Le goût de la rareté : retour aux origines des séries limitées
Depuis une quinzaine d’années, le monde des spiritueux voit fleurir, chaque saison, une constellation de micro-séries et d’éditions limitées, étiquetées et numérotées flacon par flacon. Pas un salon parisien ni une foire belge sans leur lot de « small batch », « single cask », « édition confidentielle » ou « bottle club exclusive ». Cette effervescence n’est pas née d’un simple effet de mode mais d’une évolution plus profonde : la montée en puissance des embouteilleurs indépendants et la quête de différenciation dans une filière parfois saturée de grandes signatures.

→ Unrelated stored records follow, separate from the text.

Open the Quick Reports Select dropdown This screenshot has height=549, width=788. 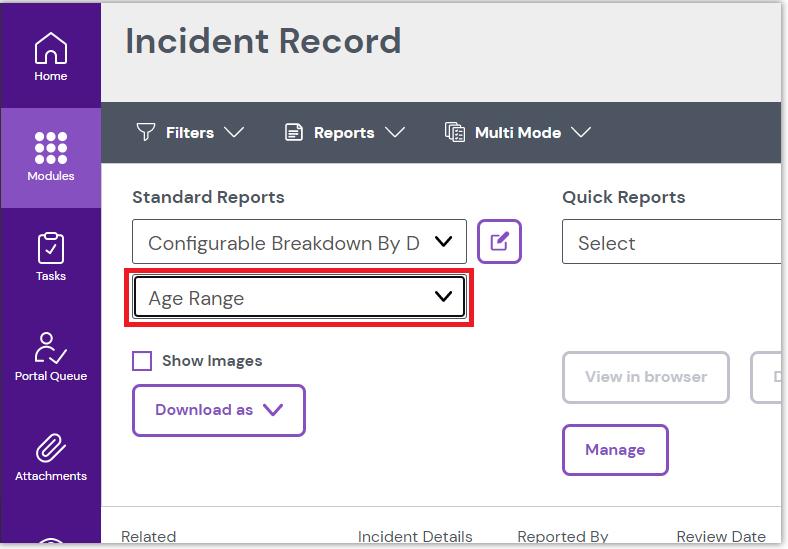(670, 243)
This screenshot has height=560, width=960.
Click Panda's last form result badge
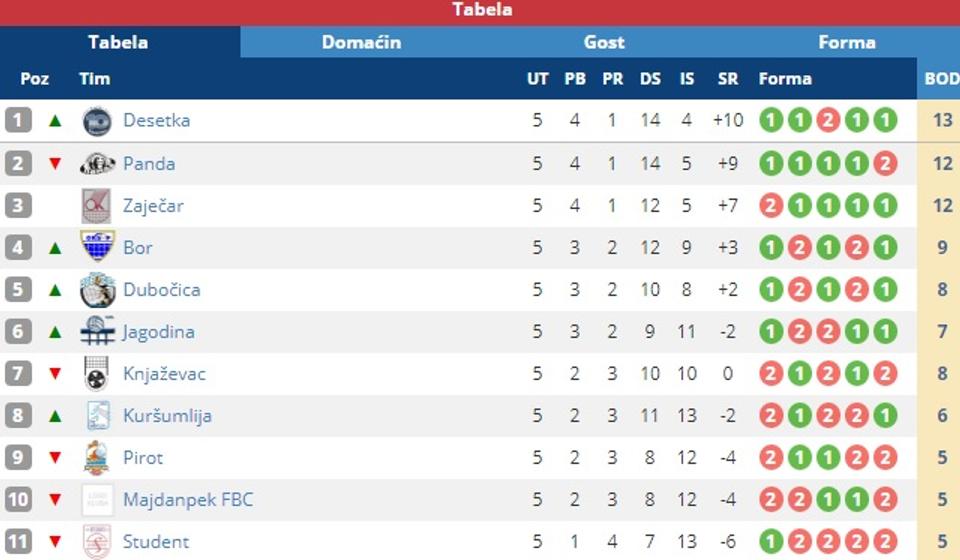885,164
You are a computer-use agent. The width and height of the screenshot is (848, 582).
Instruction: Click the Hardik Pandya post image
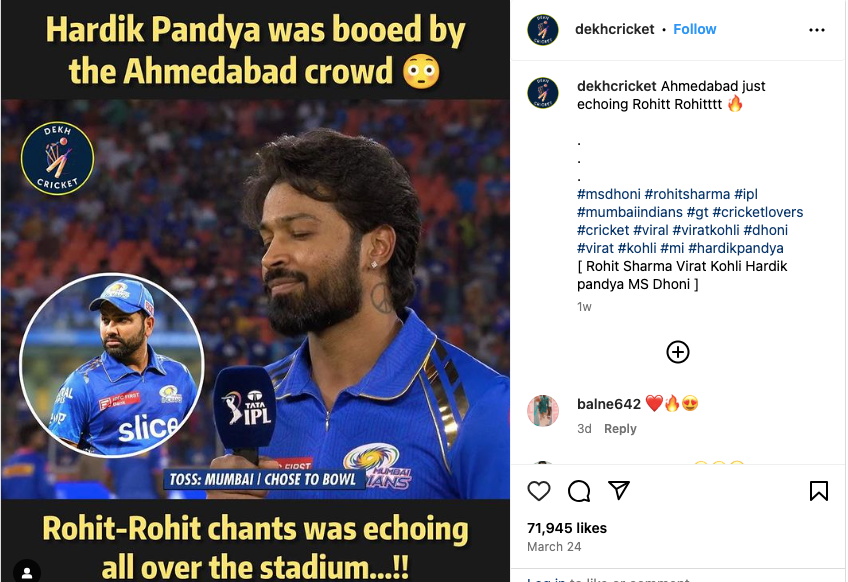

L’histoire des embouteillages indépendants remonte au XIX siècle, avec des pionniers comme Gordon & MacPhail ou Cadenhead, qui proposaient déjà aux amateurs d’Écosse ou d’Angleterre des whiskies sortant des sentiers battus, embouteillés à partir d’un unique fût, sans colorant ni filtrage à froid (source : Whisky Magazine). Mais l’essor des micro-séries telles qu’on les connaît aujourd’hui n’a vraiment pris son envol qu’avec la révolution du rhum des années 2000-2010, l’explosion du monde craft, la montée des forums, et ce goût prononcé du consommateur pour le « différent ».